J'ai également eu l'occasion de croiser des responsables dont le problème était principalement un problème d'ego ! La MARP ne peut bien entendu rien faire pour eux - si ce n'est leur faire prendre conscience que, tels Don Quichotte, ils pourchassent des moulins à vent. Un seul exemple, celui du responsable qualité dont le problème était "les opérateurs ne lisent pas les modes opératoires". Mais il a été incapable de mesurer l'importance de ce problème : il n'y avait ni coûts de non-qualité associés, ni insatisfaction clients. Son problème était un problème de reconnaissance : c'est lui qui avait écrit les modes opératoires, qui étaient peut-être bien inutiles.
Dans ce dernier cas, la MARP s'arrête. Le problème a disparu de lui-même, il ne mérite pas qu'un groupe de travail y consacre de l'énergie !
- rechercher les causes. Cette étape ne peut bien entendu s'appliquer qu'aux causes du problème décrit à l'étape 1. On s'attachera à identifier les causes profondes, les "causes racines" ou "causes assignables" du problème. Si par exemple j'ai un problème d'accidents de travail dûs à l'obscurité dans un couloir, je peux constater que mes ampoules électriques grillent les unes après les autres, et les remplacer au fur et à mesure. Mais identifier que la tension d'alimentation est trop élevée me permettra d'installer un transformateur, ou d'agir sur le fournisseur d'électricité, qui seront certainement des actions plus appropriées.
- trouver des solutions. Ces solutions seront adaptées à la cause racine identifiée à l'étape 2.

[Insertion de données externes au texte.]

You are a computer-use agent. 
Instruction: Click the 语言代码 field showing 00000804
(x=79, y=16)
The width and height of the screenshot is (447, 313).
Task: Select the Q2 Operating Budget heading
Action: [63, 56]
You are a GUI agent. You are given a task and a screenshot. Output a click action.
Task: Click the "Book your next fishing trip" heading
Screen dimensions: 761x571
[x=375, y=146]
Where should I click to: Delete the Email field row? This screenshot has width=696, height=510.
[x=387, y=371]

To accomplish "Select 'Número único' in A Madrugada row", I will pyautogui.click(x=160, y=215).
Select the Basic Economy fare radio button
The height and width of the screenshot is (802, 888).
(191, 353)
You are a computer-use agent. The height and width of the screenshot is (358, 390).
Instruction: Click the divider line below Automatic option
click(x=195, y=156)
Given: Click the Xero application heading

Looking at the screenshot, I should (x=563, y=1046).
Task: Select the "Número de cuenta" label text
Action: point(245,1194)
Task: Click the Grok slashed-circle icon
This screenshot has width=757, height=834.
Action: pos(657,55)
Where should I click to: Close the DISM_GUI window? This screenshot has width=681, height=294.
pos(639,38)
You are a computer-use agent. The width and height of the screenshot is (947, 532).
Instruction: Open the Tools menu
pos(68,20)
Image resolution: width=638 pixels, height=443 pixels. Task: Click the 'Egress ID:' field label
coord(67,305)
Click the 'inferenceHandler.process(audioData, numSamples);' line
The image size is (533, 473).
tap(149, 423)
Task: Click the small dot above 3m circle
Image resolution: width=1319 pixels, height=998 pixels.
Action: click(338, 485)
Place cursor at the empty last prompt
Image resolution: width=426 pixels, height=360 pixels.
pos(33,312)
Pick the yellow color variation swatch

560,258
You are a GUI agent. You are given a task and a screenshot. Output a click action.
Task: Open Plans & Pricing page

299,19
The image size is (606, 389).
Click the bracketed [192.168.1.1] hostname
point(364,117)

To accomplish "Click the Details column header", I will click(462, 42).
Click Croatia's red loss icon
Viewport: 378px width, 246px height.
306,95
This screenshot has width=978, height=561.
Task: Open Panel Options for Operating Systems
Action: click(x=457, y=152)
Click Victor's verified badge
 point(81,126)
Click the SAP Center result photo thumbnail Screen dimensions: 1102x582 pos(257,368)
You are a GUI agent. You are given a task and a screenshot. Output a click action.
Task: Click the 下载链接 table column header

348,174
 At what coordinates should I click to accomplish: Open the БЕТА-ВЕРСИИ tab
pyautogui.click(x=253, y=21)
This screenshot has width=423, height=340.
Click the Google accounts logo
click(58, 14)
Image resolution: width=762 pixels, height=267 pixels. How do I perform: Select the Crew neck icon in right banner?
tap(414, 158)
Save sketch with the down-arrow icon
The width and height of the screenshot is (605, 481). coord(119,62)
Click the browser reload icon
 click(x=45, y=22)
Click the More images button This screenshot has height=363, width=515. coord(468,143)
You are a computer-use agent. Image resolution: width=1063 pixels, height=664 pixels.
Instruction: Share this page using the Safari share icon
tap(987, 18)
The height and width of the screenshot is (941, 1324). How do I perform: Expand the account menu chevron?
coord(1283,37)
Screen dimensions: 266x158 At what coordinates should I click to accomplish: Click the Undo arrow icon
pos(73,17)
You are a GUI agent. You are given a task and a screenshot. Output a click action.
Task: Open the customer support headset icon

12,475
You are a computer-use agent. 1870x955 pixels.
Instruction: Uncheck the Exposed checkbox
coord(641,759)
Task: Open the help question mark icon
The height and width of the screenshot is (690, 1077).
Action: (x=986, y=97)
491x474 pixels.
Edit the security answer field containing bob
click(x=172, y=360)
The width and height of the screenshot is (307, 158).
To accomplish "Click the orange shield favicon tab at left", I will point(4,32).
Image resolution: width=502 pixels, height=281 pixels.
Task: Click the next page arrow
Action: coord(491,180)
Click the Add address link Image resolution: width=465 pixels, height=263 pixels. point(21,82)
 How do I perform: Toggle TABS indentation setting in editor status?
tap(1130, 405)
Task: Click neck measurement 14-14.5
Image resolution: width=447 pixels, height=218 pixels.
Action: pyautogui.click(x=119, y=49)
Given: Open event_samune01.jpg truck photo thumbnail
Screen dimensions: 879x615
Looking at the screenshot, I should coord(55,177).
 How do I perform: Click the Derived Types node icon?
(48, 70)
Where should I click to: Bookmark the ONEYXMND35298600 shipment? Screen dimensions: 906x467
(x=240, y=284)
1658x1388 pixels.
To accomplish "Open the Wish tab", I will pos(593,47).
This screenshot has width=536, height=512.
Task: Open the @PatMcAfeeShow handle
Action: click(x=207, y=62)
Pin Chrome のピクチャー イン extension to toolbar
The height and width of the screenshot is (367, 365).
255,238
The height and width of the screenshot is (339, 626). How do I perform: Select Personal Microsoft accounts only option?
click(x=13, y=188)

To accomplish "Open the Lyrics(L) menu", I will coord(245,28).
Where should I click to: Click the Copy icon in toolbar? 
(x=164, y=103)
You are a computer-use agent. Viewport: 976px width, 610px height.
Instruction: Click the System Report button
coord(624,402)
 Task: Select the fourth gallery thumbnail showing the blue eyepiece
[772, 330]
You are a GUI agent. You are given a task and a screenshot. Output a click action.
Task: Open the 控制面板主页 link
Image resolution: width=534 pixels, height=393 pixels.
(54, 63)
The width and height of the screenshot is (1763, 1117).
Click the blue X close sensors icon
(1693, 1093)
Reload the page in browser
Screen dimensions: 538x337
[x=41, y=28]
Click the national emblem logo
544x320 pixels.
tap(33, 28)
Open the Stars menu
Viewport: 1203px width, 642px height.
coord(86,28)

- proposer des plans d'actions. En toute rigueur, la MARP s'arrête là. En effet, il arrive parfois que les actions identifiées soient d'une grande ampleur, et doivent être sous-traitées (par exemple : il faut construire une station d'épuration ! Je vous recommande dans ce cas de ne pas faire l'emplette d'une pioche et d'une brouette et de commencer à creuser au petit bonheur... Faites plutôt appel à une entreprise spécialisée.)
Bien entendu, si l'action est réalisable par l'équipe MARP, elle s'en chargera.
Les quatres phases du CRIC
- Vous avez tous vu un cric, ce petit appareil simple et robuste, grâce auquel on arrive à réaliser des choses impossibles à imaginer si l'on était seuls.
C'est également l'acronyme des 4 phases qui sous-tendent chacune des 4 étapes précédentes. Pour mener à bien chacune des 4 étapes listées ci-dessus, on passera successivement par :
- une phase de collecte de l'information;
- une phase de réflexion, d'analyse qui permettra d'extraire de l'information collectée les éléments potentiellement utilisables;
- une phase d'isolement de l'élément principal. Pour la phase d'analyse des causes, ce sera la cause racine; pour la phase de recherche de solutions, ce sera la solution retenue.
- une phase de confirmation que l'élément isolé est bien le bon.
- La MARP, c'est donc une succession de 4 "CRICs". Les phases auront des durées très variables d'une étude à l'autre. Parfois, la collecte de l'information sera très rapide, mais l'analyse longue, parfois le choix de l'action sera facile, mais la confirmation de son efficacité sera difficile. Et parfois, ce sera le contraire !
Les outils associés
- Collecter de l'information ou des idées, mettre en forme, analyser, choisir, valider ... Toutes ces opérations ne doivent pas se faire sans méthode ! Et la méthode passe par des outils.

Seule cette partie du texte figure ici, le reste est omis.